When done with purpose, strategic planning is an invigorating, energizing and community building process. It is an inherently motivating and hopeful activity to connect goals and objectives to a shared vision for your organization. Everyone involved feels a sense of accomplishment and shared purpose when the plan is complete.
The truth is that your strategic plan is not an end product: it is a starting point. It is the beginning of your organization’s journey toward the shared vision that has been created. Unfortunately, because staff, Board and the Strategic Planning committee feel their work is finished after the strategic plan is written, the implementation of the completed plan is often left as solely the Executive Director’s responsibility. With no clear plan for implementation, this feels overwhelming. Lack of clarity about authority and coordination of communication and accountability are a death knell for even the most well-developed strategic plan.
Is it any wonder that many strategic plans go on the shelf?
The solution is to develop an action plan as the final step in the strategic planning process. Once your strategic plan is written, and goals have been agreed upon and adopted, that next step is to build an action plan.
How To Build and Action Plan
1. Break each goal down into actionable steps.
2. Identify the measurable outcome of each step. The acronym SMART is useful here. Specific, Measurable, Attainable, Realistic, Timebound.

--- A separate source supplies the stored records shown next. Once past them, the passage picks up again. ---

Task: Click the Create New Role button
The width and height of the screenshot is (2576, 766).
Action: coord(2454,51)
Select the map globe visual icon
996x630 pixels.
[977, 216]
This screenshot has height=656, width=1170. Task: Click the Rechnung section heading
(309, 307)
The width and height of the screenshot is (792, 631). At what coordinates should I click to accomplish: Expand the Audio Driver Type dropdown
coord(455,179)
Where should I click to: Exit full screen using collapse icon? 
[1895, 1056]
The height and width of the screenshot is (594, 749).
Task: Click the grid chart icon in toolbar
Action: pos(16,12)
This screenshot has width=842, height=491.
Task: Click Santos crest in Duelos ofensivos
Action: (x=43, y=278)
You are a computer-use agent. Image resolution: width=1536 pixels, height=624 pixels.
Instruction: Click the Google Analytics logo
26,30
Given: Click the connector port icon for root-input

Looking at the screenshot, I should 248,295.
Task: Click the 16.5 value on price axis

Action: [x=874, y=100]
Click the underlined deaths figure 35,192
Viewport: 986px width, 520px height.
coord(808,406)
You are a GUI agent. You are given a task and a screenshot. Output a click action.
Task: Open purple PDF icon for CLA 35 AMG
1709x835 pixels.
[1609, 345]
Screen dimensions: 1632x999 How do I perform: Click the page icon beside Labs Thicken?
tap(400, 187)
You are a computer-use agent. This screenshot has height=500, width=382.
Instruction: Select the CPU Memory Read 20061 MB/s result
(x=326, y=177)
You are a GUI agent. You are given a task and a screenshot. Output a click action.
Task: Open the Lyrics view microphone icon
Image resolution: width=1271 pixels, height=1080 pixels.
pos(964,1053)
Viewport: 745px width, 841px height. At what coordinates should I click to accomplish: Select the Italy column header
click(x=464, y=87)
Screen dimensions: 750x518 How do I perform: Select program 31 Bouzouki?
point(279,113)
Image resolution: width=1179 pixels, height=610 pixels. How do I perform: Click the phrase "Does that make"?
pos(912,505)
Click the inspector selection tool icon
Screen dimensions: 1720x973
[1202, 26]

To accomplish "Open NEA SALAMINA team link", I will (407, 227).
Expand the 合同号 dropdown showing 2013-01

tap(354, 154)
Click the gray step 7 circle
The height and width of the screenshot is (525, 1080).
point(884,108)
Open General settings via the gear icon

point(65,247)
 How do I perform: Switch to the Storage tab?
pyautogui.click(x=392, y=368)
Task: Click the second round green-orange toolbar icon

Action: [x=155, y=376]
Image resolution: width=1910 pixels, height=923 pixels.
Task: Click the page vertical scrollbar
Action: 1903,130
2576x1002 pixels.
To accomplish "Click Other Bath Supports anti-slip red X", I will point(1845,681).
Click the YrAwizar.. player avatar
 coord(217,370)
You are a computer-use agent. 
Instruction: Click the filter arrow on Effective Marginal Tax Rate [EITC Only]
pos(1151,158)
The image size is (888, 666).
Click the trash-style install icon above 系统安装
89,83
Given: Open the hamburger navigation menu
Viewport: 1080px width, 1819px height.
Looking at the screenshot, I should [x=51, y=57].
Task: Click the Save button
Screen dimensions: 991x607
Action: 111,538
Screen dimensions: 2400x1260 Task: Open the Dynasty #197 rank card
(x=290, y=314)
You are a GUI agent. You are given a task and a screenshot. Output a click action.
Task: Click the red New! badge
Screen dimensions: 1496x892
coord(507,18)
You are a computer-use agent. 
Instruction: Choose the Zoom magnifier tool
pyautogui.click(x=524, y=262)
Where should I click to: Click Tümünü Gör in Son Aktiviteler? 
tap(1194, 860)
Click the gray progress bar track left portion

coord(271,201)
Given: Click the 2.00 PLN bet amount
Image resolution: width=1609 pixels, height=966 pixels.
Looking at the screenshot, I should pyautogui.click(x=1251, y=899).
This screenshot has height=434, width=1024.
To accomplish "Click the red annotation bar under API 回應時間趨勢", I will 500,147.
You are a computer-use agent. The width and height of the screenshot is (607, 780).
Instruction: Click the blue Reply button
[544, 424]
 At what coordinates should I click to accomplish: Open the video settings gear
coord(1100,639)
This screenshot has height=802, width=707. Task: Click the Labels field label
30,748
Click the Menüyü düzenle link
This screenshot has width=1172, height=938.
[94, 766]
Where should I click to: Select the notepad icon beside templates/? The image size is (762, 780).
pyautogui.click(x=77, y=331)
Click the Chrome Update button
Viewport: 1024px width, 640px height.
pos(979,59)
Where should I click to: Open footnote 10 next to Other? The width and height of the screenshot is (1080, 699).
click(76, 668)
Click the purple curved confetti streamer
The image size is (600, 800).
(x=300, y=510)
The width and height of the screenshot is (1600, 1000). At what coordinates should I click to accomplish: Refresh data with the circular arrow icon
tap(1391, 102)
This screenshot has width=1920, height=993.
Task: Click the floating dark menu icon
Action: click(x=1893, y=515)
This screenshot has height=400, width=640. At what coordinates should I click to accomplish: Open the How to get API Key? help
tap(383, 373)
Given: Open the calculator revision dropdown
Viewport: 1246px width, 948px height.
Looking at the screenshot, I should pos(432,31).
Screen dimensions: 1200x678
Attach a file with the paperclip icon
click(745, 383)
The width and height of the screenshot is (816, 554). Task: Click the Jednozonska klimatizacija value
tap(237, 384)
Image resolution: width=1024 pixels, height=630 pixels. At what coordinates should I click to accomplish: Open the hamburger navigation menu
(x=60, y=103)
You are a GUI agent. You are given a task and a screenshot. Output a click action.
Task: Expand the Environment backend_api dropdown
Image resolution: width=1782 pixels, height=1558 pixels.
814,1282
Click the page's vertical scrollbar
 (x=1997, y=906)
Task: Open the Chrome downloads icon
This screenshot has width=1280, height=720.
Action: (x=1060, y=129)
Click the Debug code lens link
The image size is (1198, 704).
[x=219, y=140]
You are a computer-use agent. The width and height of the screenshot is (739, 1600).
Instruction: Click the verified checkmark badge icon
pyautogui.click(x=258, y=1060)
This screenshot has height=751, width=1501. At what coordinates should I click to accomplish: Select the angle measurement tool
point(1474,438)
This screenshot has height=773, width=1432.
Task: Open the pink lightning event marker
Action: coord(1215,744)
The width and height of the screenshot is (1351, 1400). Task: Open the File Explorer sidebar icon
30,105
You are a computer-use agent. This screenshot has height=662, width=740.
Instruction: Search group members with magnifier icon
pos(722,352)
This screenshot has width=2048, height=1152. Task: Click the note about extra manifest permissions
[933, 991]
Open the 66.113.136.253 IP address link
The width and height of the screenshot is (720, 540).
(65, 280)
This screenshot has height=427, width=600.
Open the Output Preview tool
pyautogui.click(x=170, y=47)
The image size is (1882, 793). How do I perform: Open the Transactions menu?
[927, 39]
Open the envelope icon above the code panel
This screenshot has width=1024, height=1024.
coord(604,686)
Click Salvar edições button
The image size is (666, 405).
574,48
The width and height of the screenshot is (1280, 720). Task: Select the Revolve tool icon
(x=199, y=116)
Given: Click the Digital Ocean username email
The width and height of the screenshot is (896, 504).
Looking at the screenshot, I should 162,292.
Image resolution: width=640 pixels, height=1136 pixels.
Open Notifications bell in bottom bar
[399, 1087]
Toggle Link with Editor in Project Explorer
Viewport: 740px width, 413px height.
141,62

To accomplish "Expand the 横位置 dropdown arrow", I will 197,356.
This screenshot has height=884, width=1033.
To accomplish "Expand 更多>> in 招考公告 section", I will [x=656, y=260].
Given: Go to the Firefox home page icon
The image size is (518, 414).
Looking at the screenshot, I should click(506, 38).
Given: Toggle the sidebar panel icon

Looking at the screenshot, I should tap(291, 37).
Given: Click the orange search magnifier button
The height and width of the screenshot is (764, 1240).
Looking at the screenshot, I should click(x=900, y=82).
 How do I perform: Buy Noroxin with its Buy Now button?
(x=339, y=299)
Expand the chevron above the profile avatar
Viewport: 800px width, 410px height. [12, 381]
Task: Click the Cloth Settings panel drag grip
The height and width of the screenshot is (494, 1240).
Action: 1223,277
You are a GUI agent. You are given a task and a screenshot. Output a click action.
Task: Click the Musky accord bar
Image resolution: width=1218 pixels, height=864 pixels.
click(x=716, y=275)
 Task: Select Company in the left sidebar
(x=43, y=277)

3. Identify who/what group is responsible for each step. This ensures someone is accountable for each initiative or measure, so nothing falls to the wayside.
4. Place a deadline for completion of each step.
Here is an example of a broad goal and three potential action steps:
Goal: All Board members are engaged in fundraising
Action Item: Revise existing Board training to include fundraising responsibilities
Responsible: Development Committee
Timeline: End of Q3 2024
Action Item: Create Individual board member annual fundraising plan template
Responsible: Development Committee Chair, Executive Director
Timeline: End of Q2 2024
Action Item: Each Board Member complete individual annual plan
Responsible: Board Members, Board Chair, Executive Director
Timeline: End of Q4 2024
Your action plan should be clear and laid out in a manner that makes it easy to identify who is responsible for each action item and the associated timeline for each. Excel or Google Sheets are an excellent format for your action plan. There are many templates available online, as well.
An additional best practice is to integrate your action plan into the agenda for each Board meeting.
We are a firm believer in the consent agenda. A consent agenda is an opportunity to collapse much of what we use our time in meetings into a very brief approval process. Minutes, financials, reports, and the like can all be approved at the same time with little or no discussion.
Prioritize the first part of the meeting for strategic matters. Rather than an Executive Director Report, create an ED and Executive Team Report on Strategic Priorities and align it to Strategic Plan deliverables. Check in on progress of action items in your strategic plan action plan. This keeps the goals and objectives of your strategic plan top of mind, promotes accountability, and ensures that barriers to completion are identified, and solutions or adjustments discussed.
These two things: an action plan and integrating your action plan into regular Board meetings can help ensure that your strategic plan becomes the driver for organizational growth and increased impact that it was meant to be, rather than a dusty volume on an office shelf.